Start Supplied data

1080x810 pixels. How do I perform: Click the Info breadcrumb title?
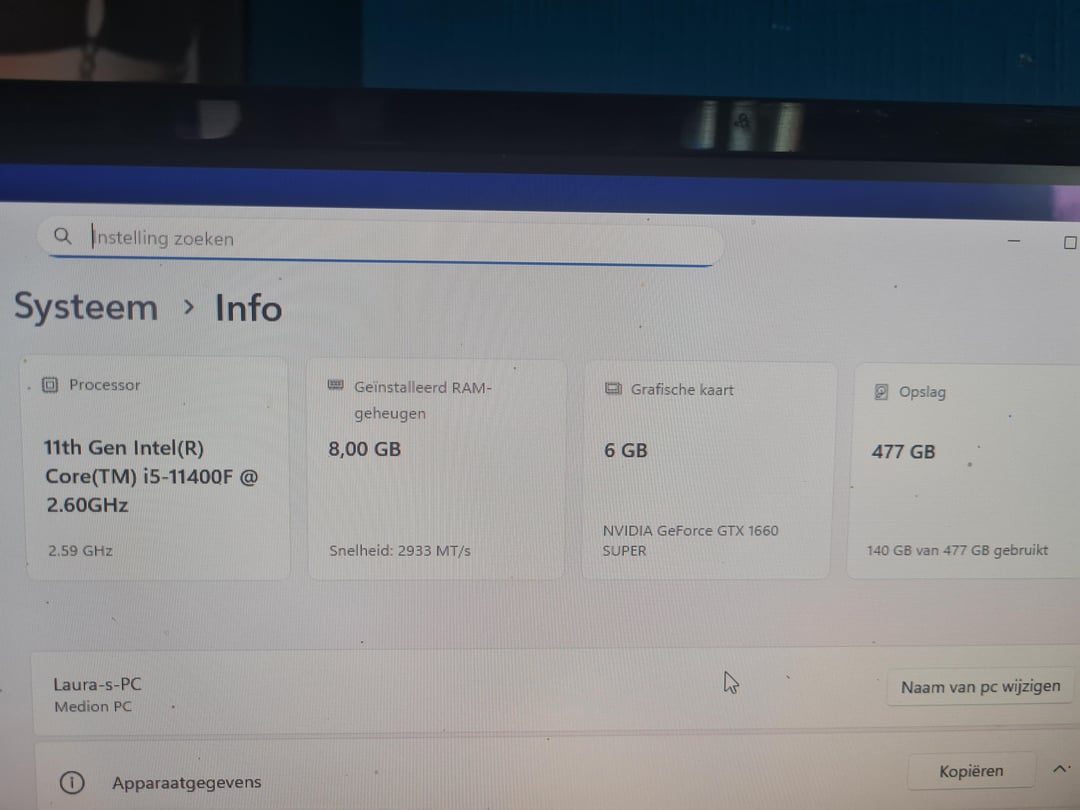(248, 308)
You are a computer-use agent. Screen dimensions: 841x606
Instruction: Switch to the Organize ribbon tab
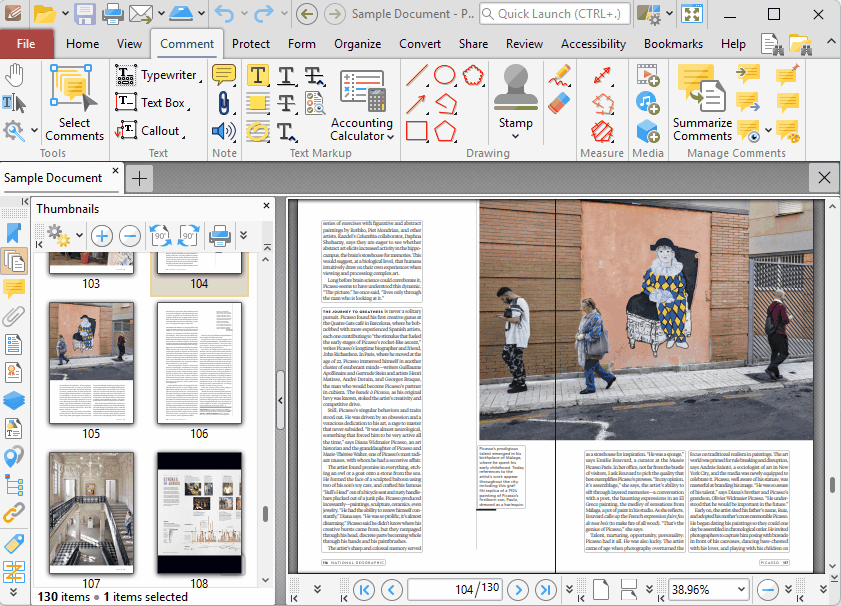point(357,44)
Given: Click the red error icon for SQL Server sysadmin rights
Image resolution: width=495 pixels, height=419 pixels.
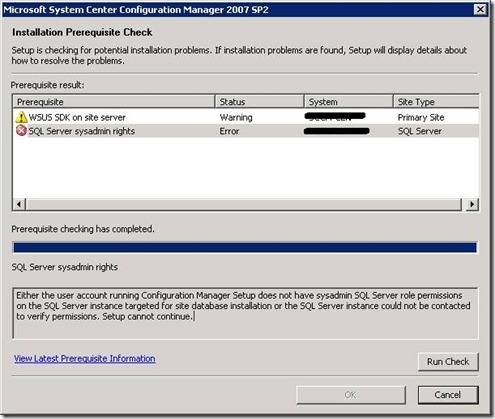Looking at the screenshot, I should click(x=21, y=131).
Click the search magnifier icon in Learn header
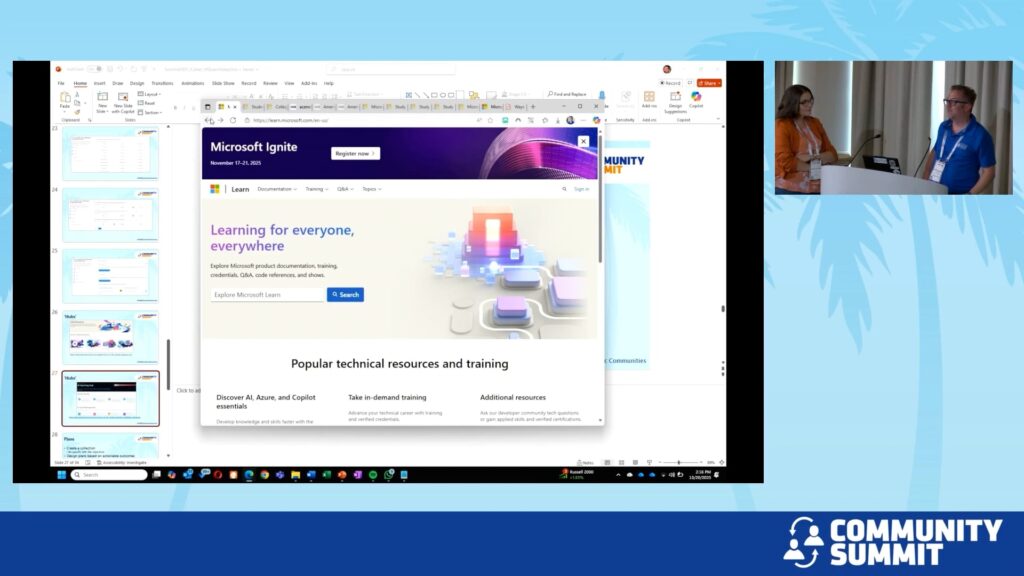The image size is (1024, 576). tap(564, 189)
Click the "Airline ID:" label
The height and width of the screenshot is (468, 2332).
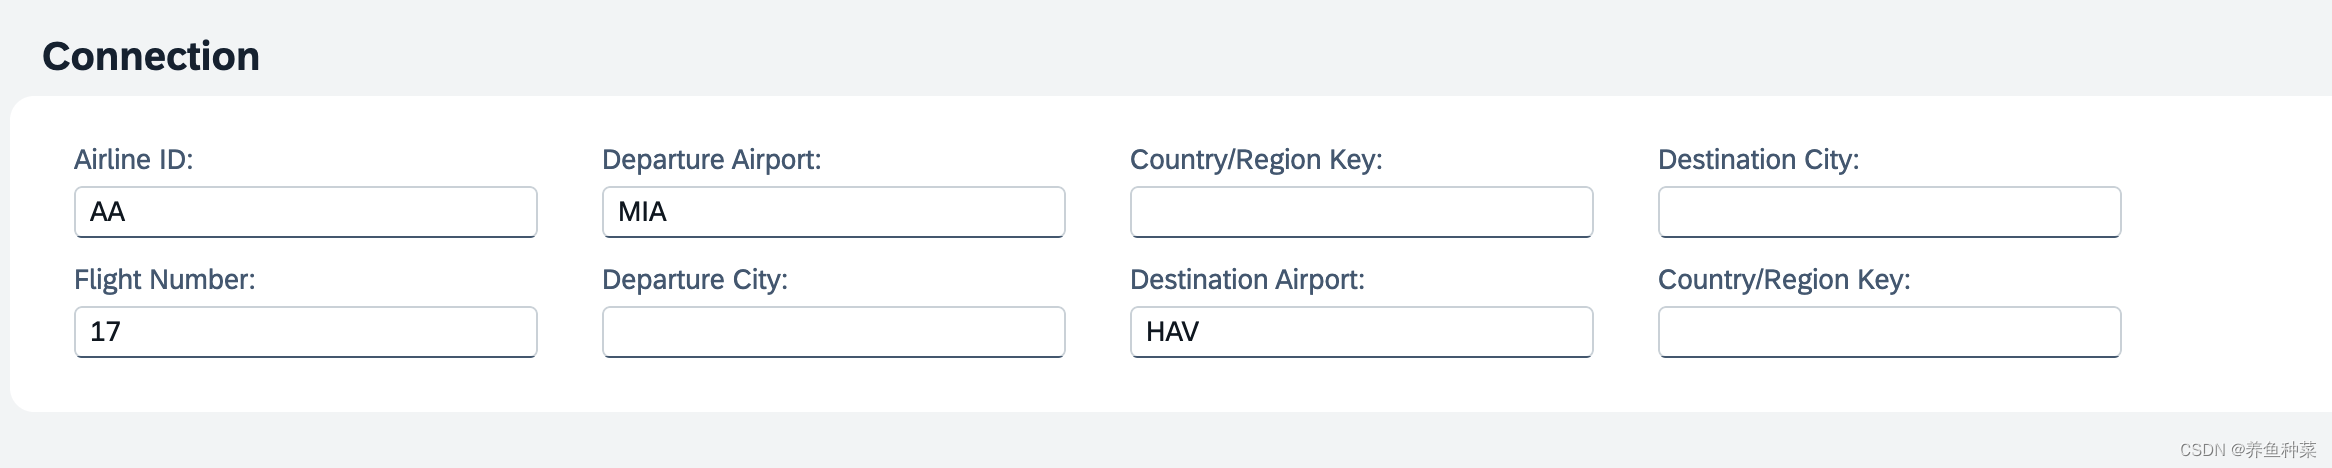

End Supplied data

• **Instructions for the task**
Write out the lines above word for word, from the line containing "Given: Click the" through the end of the lines, including both ends. Leave the pictures out of your answer.

• **Exercise solution**
Given: Click the red error icon for SQL Server sysadmin rights
Image resolution: width=495 pixels, height=419 pixels.
Looking at the screenshot, I should click(x=21, y=131).
Click the search magnifier icon in Learn header
The image size is (1024, 576). tap(564, 189)
Click the "Airline ID:" label
The height and width of the screenshot is (468, 2332).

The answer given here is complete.